Bu arada söylemek zorundayım Sn. Ergin örnekler için bulduğunuz soyisimlerine (Kesekağıdı ve Gölgedeçök) bayıldım Saygılar... |
08-11-2006, 12:53 | #16 | |||||||||||||||||||||||
|
İdare mahkemesinin kararında vekalet ücretinin davacıya verilmesi yazdığı için avukat alacaklı kısmına müvekkilinin adını yazıyor vekili kısmına kendi adını...Fakat icra müdürü ısrarla vekalet ücretinin vekalet ücreti olmadığı gerekçesiyle icra vekalet ücretini ödemiyor. |
08-11-2006, 13:42 | #17 |
|
yargıtay uygulamasına göre vekalet ücreti kararda davacı asil lehine hüküm altına alınıyor.Bu durumda davacı avukatının ilamı bölerek vekalet ücreti bakımından kendisi lehine şahsi bir icra takibi yapması imkanı da yok.Müvekkili lehine ilamı icraya koyacaktır bu durumda da vekalet ücreti tıpkı diğer yargılama gideri alacağı gibi bir alacak niteliğine bürünür ve takip alacağı kapsamına girer.o halde icra ücreti vekaleti de tahakkuk edecektir..İlamdaki avukatlık ücretinin davacı vekiline ait olması hükmü yargıtayca vekalet akti iç ilişkisi olarak kabul ediliyor.(Aksini düşünsem de)Avukat ilamın tarafı olmadığı için usuli gerekçe ile böyle hatalı bir uygulama var ne yazık ki...
|
10-11-2006, 01:37 | #18 |
|
Eğer soruda belirtilen uygulama biryerlerde uygulanıyor ve Avukatlar bundan ötürü birbirlerine vekalet vermek durumunda kalıyorsa uygulama mevcut düzenlemelere aykırıdır. (Asil adına hükmedilen vekalet ücreti ve yargılama giderlerinin vekil tarafından takip yolu ile tahsilinden bahsediyorum.) Kesinleşen karar ilgiliye tebliğ ediliyor. Kesinleşmiş kararı alan kişi kararı okuyor ve yargılama giderleri ve vekalet ücretinin kendisine yüklenmiş bir borç olduğunu açıkça görüyor. Ne var bunda? Şu var. Para borçları götürülecek borç niteliğindedir.

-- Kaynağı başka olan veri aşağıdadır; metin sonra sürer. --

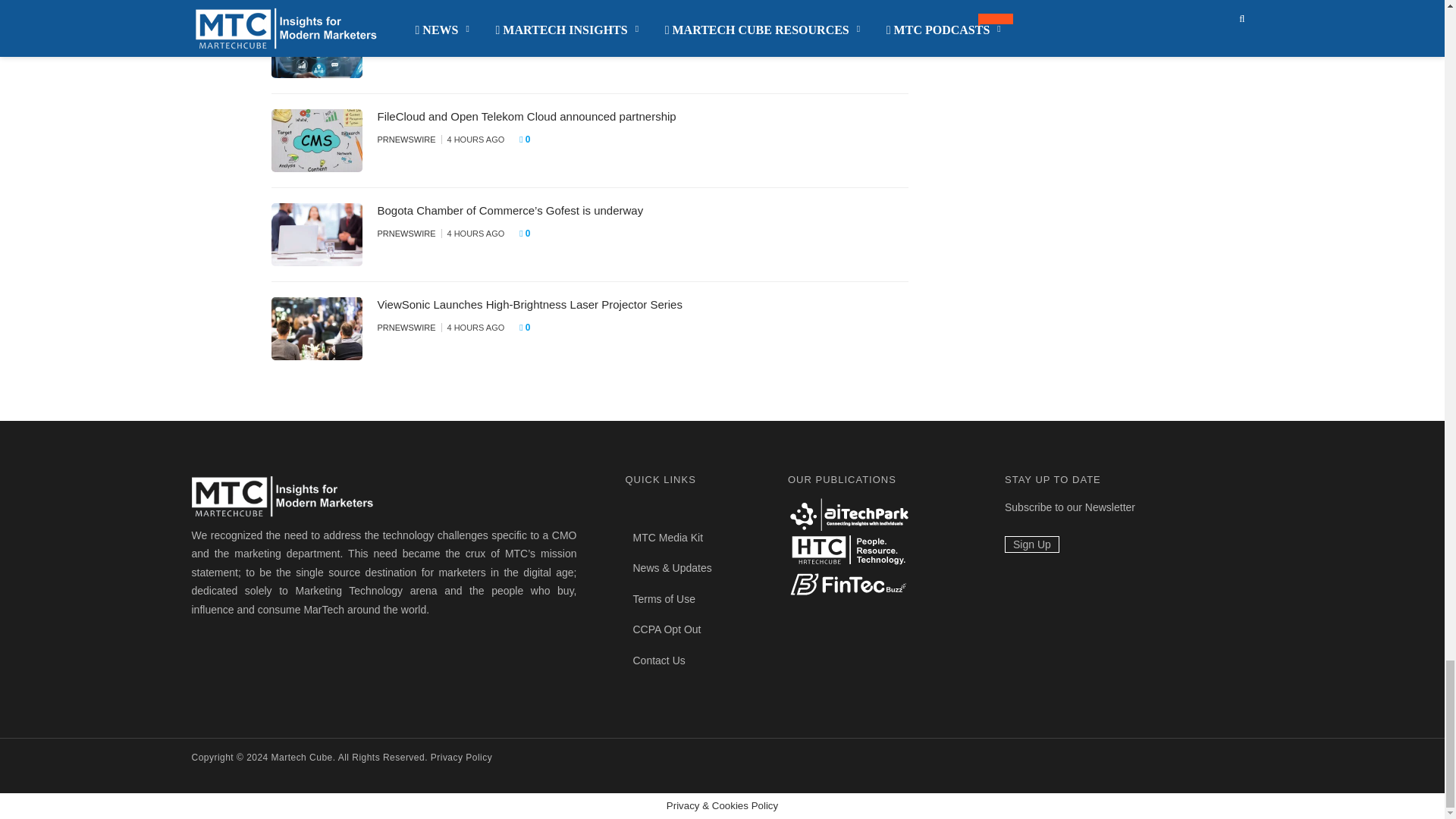
Comments (534, 45)
View DonorDrive Announces Conversion-Focused Enhancements (529, 21)
View all posts by BusinessWire (409, 44)
Comments (528, 139)
View FileCloud and Open Telekom Cloud announced partnership (527, 115)
View all posts by PRNewswire (406, 139)
Given the description of an element on the screen output the (x, y) to click on. 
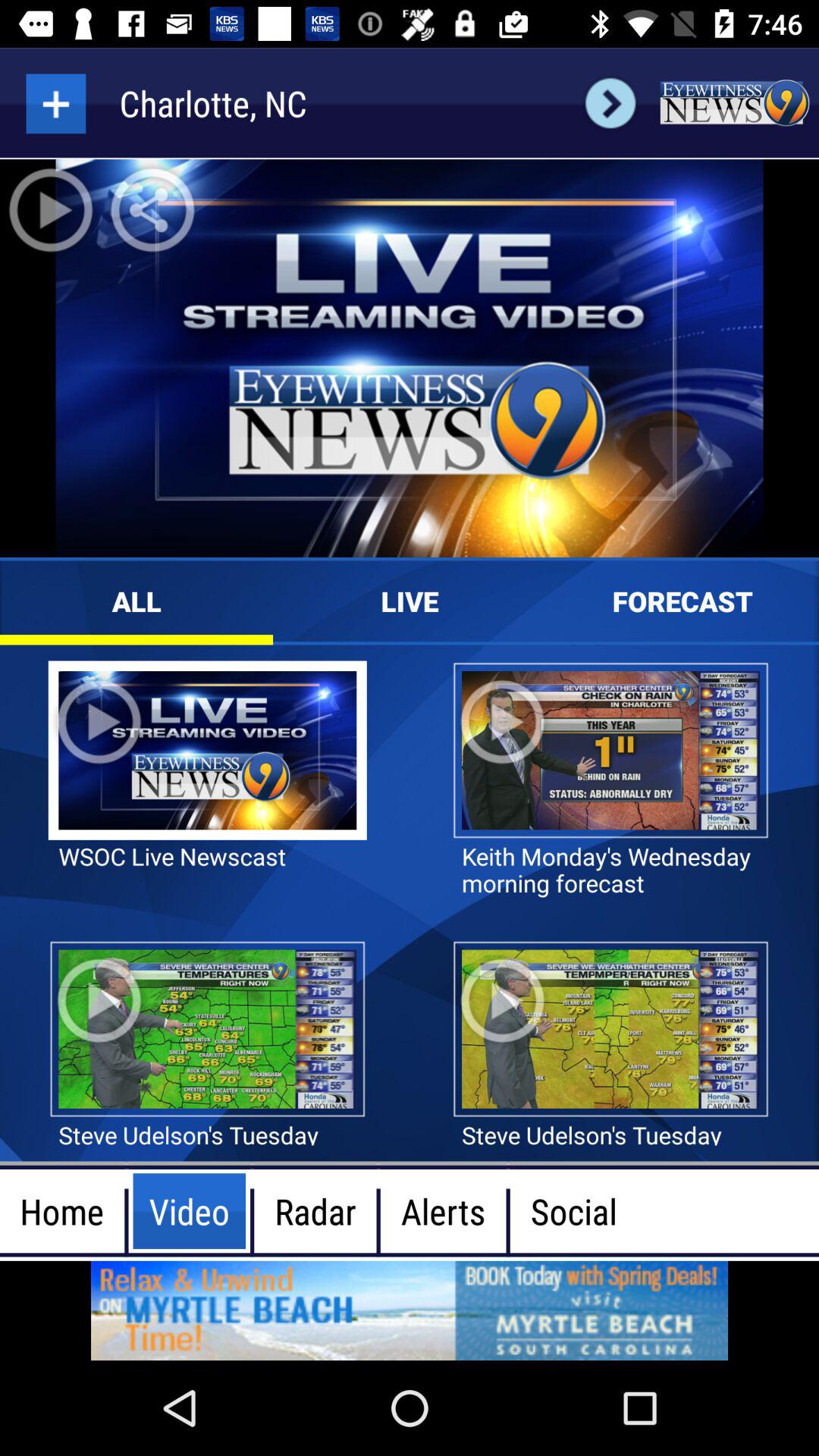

Söz konusu borç para borcudur. Ayrıca bir tebligata veya başvuruya gerek yoktur. Borçlunun, alacaklının ikametgahında ödeme yapma yoluna gitmesi gerekir. Böylesi bir harekette bulunmamakla kesinleşen ilamdan doğan para borcunun takibe konulmasına sebebiyet veren borçlu aleyhine ikinci bir nisbi veya maktu ücret takdirinde mevcut düzenlemelere aykırı bir durum olmadığı gibi "vekalet ücretinin vekalet ücreti olmaz" şeklinde düşünmeyi gerektirecek, hakkaniyete aykırı bir durum da yoktur. Zira muaccel olmuş, götürülecek borcu götürmeyerek takibe sebebiyet veren borçludur.
|
10-11-2006, 02:03 | #19 |
|
Vekelet ücreti, avukatlık kanunu 164 son fıkaraya göre avukata aittir diyeceğiz. Biz avukatlarda, bizim alacağımız olan vekalet ücreti için icra takibinde alacaklıyı müvekkil gösterip bunun üzerine de vekalet ücreti alacağız. Burada bir çelişki var...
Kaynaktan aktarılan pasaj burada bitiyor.